WORK INSTRUCTIONS =
Copy the following data line for line, leaving every entry unchanged.

**** EXERCISE INPUTS

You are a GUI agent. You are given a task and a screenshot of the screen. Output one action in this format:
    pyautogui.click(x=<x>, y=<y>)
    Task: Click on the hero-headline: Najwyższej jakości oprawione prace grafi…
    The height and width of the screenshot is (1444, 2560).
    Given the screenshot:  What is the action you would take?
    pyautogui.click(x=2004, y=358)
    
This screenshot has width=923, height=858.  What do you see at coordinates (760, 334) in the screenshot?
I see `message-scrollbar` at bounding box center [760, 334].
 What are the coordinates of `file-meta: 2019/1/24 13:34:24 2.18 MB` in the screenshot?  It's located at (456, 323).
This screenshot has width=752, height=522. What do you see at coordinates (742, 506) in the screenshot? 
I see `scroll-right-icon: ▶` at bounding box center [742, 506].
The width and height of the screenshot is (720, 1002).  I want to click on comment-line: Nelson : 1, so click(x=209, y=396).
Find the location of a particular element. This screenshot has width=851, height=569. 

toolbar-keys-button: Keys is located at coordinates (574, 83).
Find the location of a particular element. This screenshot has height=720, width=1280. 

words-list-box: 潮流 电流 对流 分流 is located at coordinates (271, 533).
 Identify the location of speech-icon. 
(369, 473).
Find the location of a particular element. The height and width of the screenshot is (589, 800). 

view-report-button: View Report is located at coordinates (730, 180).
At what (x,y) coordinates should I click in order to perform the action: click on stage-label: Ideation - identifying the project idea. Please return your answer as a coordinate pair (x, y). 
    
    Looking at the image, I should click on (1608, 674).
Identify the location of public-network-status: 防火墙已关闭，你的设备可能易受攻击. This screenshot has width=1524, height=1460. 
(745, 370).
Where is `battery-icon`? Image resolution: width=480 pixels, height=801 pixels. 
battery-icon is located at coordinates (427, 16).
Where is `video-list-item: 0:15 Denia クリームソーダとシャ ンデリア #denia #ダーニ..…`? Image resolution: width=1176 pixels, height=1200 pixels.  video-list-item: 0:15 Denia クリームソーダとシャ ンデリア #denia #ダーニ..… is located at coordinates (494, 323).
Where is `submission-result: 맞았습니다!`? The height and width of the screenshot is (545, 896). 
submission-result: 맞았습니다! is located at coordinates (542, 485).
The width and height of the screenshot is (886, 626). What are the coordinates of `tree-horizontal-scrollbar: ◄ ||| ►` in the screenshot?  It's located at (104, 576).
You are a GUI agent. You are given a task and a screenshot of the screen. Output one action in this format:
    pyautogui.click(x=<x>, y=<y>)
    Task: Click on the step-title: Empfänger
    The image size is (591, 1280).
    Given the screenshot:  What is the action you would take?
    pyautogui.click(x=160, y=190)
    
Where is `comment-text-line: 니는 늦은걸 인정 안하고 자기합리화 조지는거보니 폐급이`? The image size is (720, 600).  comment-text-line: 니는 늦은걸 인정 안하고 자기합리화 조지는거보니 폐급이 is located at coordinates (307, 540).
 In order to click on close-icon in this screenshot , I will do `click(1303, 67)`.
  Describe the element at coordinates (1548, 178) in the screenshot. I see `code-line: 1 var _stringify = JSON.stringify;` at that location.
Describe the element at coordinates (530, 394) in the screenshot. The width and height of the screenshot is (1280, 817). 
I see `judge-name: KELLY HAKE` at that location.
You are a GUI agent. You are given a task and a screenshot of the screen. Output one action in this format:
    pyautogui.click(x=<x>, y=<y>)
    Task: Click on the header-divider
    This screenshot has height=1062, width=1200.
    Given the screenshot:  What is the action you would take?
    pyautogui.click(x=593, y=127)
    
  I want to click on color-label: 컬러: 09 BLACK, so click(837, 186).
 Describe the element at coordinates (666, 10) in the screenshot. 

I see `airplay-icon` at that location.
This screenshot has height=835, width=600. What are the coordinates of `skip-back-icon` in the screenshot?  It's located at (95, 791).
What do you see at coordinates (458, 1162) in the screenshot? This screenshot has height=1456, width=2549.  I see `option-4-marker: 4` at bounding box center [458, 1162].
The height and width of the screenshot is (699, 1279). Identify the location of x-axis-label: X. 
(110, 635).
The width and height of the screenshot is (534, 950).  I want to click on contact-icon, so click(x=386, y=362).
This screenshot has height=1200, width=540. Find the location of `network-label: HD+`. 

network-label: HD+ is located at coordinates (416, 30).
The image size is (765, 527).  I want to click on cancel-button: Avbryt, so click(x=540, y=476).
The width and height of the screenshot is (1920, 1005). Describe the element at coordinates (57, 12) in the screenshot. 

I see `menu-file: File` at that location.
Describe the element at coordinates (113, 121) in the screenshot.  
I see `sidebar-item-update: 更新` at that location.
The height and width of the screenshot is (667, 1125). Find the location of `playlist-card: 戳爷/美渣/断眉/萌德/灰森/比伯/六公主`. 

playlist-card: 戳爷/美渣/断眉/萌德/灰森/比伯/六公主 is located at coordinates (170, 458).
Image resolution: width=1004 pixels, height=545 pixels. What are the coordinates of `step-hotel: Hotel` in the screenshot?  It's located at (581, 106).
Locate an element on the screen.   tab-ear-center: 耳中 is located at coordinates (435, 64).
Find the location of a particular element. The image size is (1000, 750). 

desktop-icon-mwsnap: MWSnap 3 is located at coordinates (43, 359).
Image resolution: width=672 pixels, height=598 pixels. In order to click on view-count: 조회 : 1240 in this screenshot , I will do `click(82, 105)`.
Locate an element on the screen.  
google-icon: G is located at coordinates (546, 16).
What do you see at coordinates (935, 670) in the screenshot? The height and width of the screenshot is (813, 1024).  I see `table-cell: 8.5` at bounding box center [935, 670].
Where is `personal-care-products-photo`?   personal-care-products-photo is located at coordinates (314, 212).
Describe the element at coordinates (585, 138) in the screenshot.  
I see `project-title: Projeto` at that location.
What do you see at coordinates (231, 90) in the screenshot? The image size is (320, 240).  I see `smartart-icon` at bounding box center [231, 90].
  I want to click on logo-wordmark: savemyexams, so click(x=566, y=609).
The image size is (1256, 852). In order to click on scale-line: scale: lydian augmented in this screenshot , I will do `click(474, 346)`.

********

WRITTEN SOLUTION =
You are a GUI agent. You are given a task and a screenshot of the screen. Output one action in this format:
    pyautogui.click(x=<x>, y=<y>)
    Task: Click on the hero-headline: Najwyższej jakości oprawione prace grafi…
    The height and width of the screenshot is (1444, 2560).
    Given the screenshot:  What is the action you would take?
    pyautogui.click(x=2004, y=358)
    
This screenshot has width=923, height=858.  What do you see at coordinates (760, 334) in the screenshot?
I see `message-scrollbar` at bounding box center [760, 334].
 What are the coordinates of `file-meta: 2019/1/24 13:34:24 2.18 MB` in the screenshot?  It's located at (456, 323).
This screenshot has width=752, height=522. What do you see at coordinates (742, 506) in the screenshot? 
I see `scroll-right-icon: ▶` at bounding box center [742, 506].
The width and height of the screenshot is (720, 1002).  I want to click on comment-line: Nelson : 1, so click(x=209, y=396).
Find the location of a particular element. This screenshot has width=851, height=569. 

toolbar-keys-button: Keys is located at coordinates (574, 83).
Find the location of a particular element. This screenshot has height=720, width=1280. 

words-list-box: 潮流 电流 对流 分流 is located at coordinates (271, 533).
 Identify the location of speech-icon. 
(369, 473).
Find the location of a particular element. The height and width of the screenshot is (589, 800). 

view-report-button: View Report is located at coordinates (730, 180).
At what (x,y) coordinates should I click in order to perform the action: click on stage-label: Ideation - identifying the project idea. Please return your answer as a coordinate pair (x, y). 
    
    Looking at the image, I should click on (1608, 674).
Identify the location of public-network-status: 防火墙已关闭，你的设备可能易受攻击. This screenshot has width=1524, height=1460. 
(745, 370).
Where is `battery-icon`? Image resolution: width=480 pixels, height=801 pixels. 
battery-icon is located at coordinates (427, 16).
Where is `video-list-item: 0:15 Denia クリームソーダとシャ ンデリア #denia #ダーニ..…`? Image resolution: width=1176 pixels, height=1200 pixels.  video-list-item: 0:15 Denia クリームソーダとシャ ンデリア #denia #ダーニ..… is located at coordinates (494, 323).
Where is `submission-result: 맞았습니다!`? The height and width of the screenshot is (545, 896). 
submission-result: 맞았습니다! is located at coordinates (542, 485).
The width and height of the screenshot is (886, 626). What are the coordinates of `tree-horizontal-scrollbar: ◄ ||| ►` in the screenshot?  It's located at (104, 576).
You are a GUI agent. You are given a task and a screenshot of the screen. Output one action in this format:
    pyautogui.click(x=<x>, y=<y>)
    Task: Click on the step-title: Empfänger
    The image size is (591, 1280).
    Given the screenshot:  What is the action you would take?
    pyautogui.click(x=160, y=190)
    
Where is `comment-text-line: 니는 늦은걸 인정 안하고 자기합리화 조지는거보니 폐급이`? The image size is (720, 600).  comment-text-line: 니는 늦은걸 인정 안하고 자기합리화 조지는거보니 폐급이 is located at coordinates (307, 540).
 In order to click on close-icon in this screenshot , I will do `click(1303, 67)`.
  Describe the element at coordinates (1548, 178) in the screenshot. I see `code-line: 1 var _stringify = JSON.stringify;` at that location.
Describe the element at coordinates (530, 394) in the screenshot. The width and height of the screenshot is (1280, 817). 
I see `judge-name: KELLY HAKE` at that location.
You are a GUI agent. You are given a task and a screenshot of the screen. Output one action in this format:
    pyautogui.click(x=<x>, y=<y>)
    Task: Click on the header-divider
    This screenshot has height=1062, width=1200.
    Given the screenshot:  What is the action you would take?
    pyautogui.click(x=593, y=127)
    
  I want to click on color-label: 컬러: 09 BLACK, so click(837, 186).
 Describe the element at coordinates (666, 10) in the screenshot. 

I see `airplay-icon` at that location.
This screenshot has height=835, width=600. What are the coordinates of `skip-back-icon` in the screenshot?  It's located at (95, 791).
What do you see at coordinates (458, 1162) in the screenshot? This screenshot has height=1456, width=2549.  I see `option-4-marker: 4` at bounding box center [458, 1162].
The height and width of the screenshot is (699, 1279). Identify the location of x-axis-label: X. 
(110, 635).
The width and height of the screenshot is (534, 950).  I want to click on contact-icon, so click(x=386, y=362).
This screenshot has height=1200, width=540. Find the location of `network-label: HD+`. 

network-label: HD+ is located at coordinates (416, 30).
The image size is (765, 527).  I want to click on cancel-button: Avbryt, so click(x=540, y=476).
The width and height of the screenshot is (1920, 1005). Describe the element at coordinates (57, 12) in the screenshot. 

I see `menu-file: File` at that location.
Describe the element at coordinates (113, 121) in the screenshot.  
I see `sidebar-item-update: 更新` at that location.
The height and width of the screenshot is (667, 1125). Find the location of `playlist-card: 戳爷/美渣/断眉/萌德/灰森/比伯/六公主`. 

playlist-card: 戳爷/美渣/断眉/萌德/灰森/比伯/六公主 is located at coordinates (170, 458).
Image resolution: width=1004 pixels, height=545 pixels. What are the coordinates of `step-hotel: Hotel` in the screenshot?  It's located at (581, 106).
Locate an element on the screen.   tab-ear-center: 耳中 is located at coordinates (435, 64).
Find the location of a particular element. The image size is (1000, 750). 

desktop-icon-mwsnap: MWSnap 3 is located at coordinates (43, 359).
Image resolution: width=672 pixels, height=598 pixels. In order to click on view-count: 조회 : 1240 in this screenshot , I will do `click(82, 105)`.
Locate an element on the screen.  
google-icon: G is located at coordinates (546, 16).
What do you see at coordinates (935, 670) in the screenshot? The height and width of the screenshot is (813, 1024).  I see `table-cell: 8.5` at bounding box center [935, 670].
Where is `personal-care-products-photo`?   personal-care-products-photo is located at coordinates (314, 212).
Describe the element at coordinates (585, 138) in the screenshot.  
I see `project-title: Projeto` at that location.
What do you see at coordinates (231, 90) in the screenshot? The image size is (320, 240).  I see `smartart-icon` at bounding box center [231, 90].
  I want to click on logo-wordmark: savemyexams, so click(x=566, y=609).
The image size is (1256, 852). In order to click on scale-line: scale: lydian augmented in this screenshot , I will do `click(474, 346)`.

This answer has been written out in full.